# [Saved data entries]
◇ ◇ ◇ ◇ ◇

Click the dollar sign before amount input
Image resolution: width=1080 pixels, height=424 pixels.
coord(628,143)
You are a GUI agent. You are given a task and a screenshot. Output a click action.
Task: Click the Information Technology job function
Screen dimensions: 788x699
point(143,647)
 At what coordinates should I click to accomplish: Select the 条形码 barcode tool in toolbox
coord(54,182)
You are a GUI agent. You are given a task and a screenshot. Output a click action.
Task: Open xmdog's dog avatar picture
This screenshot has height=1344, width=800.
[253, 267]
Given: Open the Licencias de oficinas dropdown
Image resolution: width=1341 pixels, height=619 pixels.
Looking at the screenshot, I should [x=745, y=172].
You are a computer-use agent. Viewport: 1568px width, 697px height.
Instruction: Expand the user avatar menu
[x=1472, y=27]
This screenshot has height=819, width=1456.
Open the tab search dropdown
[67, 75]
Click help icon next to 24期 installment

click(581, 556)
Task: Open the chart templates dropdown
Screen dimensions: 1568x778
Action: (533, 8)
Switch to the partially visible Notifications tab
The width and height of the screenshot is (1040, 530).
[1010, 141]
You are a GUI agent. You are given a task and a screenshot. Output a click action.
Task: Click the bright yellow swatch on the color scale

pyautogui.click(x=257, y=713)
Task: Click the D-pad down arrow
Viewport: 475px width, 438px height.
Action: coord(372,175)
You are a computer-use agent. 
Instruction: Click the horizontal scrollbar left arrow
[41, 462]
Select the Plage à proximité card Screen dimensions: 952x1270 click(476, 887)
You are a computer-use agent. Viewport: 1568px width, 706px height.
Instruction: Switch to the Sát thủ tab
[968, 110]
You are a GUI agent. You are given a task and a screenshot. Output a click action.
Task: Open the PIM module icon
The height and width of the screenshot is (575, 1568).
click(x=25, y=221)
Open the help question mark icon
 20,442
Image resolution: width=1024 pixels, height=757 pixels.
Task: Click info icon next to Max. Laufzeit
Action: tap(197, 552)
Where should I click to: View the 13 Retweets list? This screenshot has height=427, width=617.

◇ ◇ ◇ ◇ ◇

# [The problem]
Taking care to match every character, output all of the entries above.

# [Completed exercise]
Click the dollar sign before amount input
Image resolution: width=1080 pixels, height=424 pixels.
coord(628,143)
You are a GUI agent. You are given a task and a screenshot. Output a click action.
Task: Click the Information Technology job function
Screen dimensions: 788x699
point(143,647)
 At what coordinates should I click to accomplish: Select the 条形码 barcode tool in toolbox
coord(54,182)
You are a GUI agent. You are given a task and a screenshot. Output a click action.
Task: Open xmdog's dog avatar picture
This screenshot has height=1344, width=800.
[253, 267]
Given: Open the Licencias de oficinas dropdown
Image resolution: width=1341 pixels, height=619 pixels.
Looking at the screenshot, I should [x=745, y=172].
You are a computer-use agent. Viewport: 1568px width, 697px height.
Instruction: Expand the user avatar menu
[x=1472, y=27]
This screenshot has height=819, width=1456.
Open the tab search dropdown
[67, 75]
Click help icon next to 24期 installment

click(581, 556)
Task: Open the chart templates dropdown
Screen dimensions: 1568x778
Action: (533, 8)
Switch to the partially visible Notifications tab
The width and height of the screenshot is (1040, 530).
[1010, 141]
You are a GUI agent. You are given a task and a screenshot. Output a click action.
Task: Click the bright yellow swatch on the color scale

pyautogui.click(x=257, y=713)
Task: Click the D-pad down arrow
Viewport: 475px width, 438px height.
Action: coord(372,175)
You are a computer-use agent. 
Instruction: Click the horizontal scrollbar left arrow
[41, 462]
Select the Plage à proximité card Screen dimensions: 952x1270 click(476, 887)
You are a computer-use agent. Viewport: 1568px width, 706px height.
Instruction: Switch to the Sát thủ tab
[968, 110]
You are a GUI agent. You are given a task and a screenshot. Output a click action.
Task: Open the PIM module icon
The height and width of the screenshot is (575, 1568).
click(x=25, y=221)
Open the help question mark icon
 20,442
Image resolution: width=1024 pixels, height=757 pixels.
Task: Click info icon next to Max. Laufzeit
Action: tap(197, 552)
Where should I click to: View the 13 Retweets list? This screenshot has height=427, width=617.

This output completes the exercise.